Item 8.01Other Events.

 

On June 10, 2015, BioScrip, Inc. issued a press release announcing the extension of its previously announced exchange offer for $200.0 million of its 8.875% Senior Notes due 2021 to 5:00 p.m. Eastern Time on June 16, 2015, unless further extended. A copy of the press release is attached hereto as Exhibit 99.1 and is incorporated herein by reference.

 

Item 9.01Financial Statements and Exhibits.

 

     (d) Exhibits.

 

Exhibit Number Description
   
99.1 Press Release, dated June 10, 2015.

 

 
 

 

SIGNATURE

 

Pursuant to the requirements of the Securities Exchange Act of 1934, the registrants have duly caused this report to be signed on their behalf by the undersigned, thereunto duly authorized.

 

  BIOSCRIP, INC.
     
Date: June 10, 2015 By:    /s/ Kimberlee C. Seah
    Kimberlee C. Seah
    Senior Vice President and General Counsel

 

 
 

 

EXHIBIT INDEX

 

Exhibit Number Description
   
99.1 Press Release, dated June 10, 2015.
====
▶ _Your assignment_:
Translate this sentence from the BioScrip filing into Spanish: "A copy of the press release is attached hereto as Exhibit 99.1 and is incorporated herein by reference."

▶ _Source data_:
====
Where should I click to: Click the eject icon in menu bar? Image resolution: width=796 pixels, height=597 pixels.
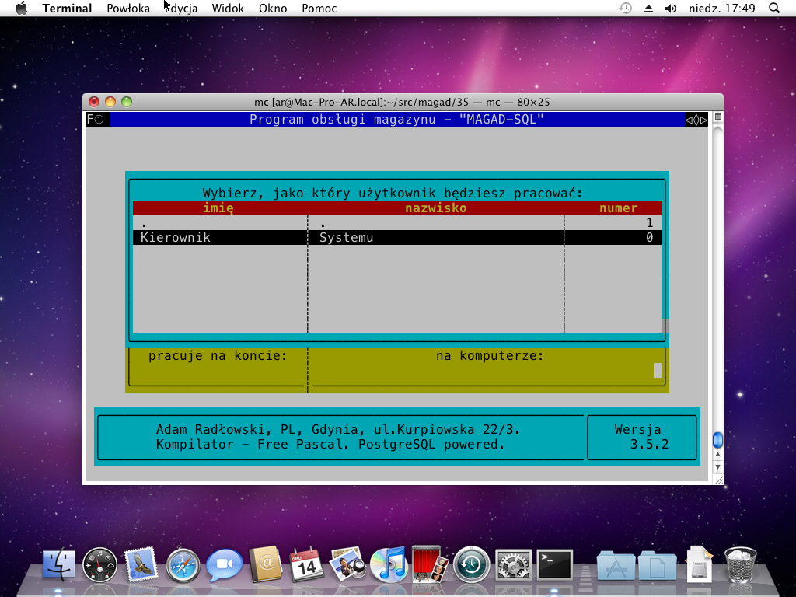tap(648, 9)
====
▶ _Response to this task_:
Se adjunta al presente una copia del comunicado de prensa como Anexo 99.1, la cual se incorpora al presente por referencia.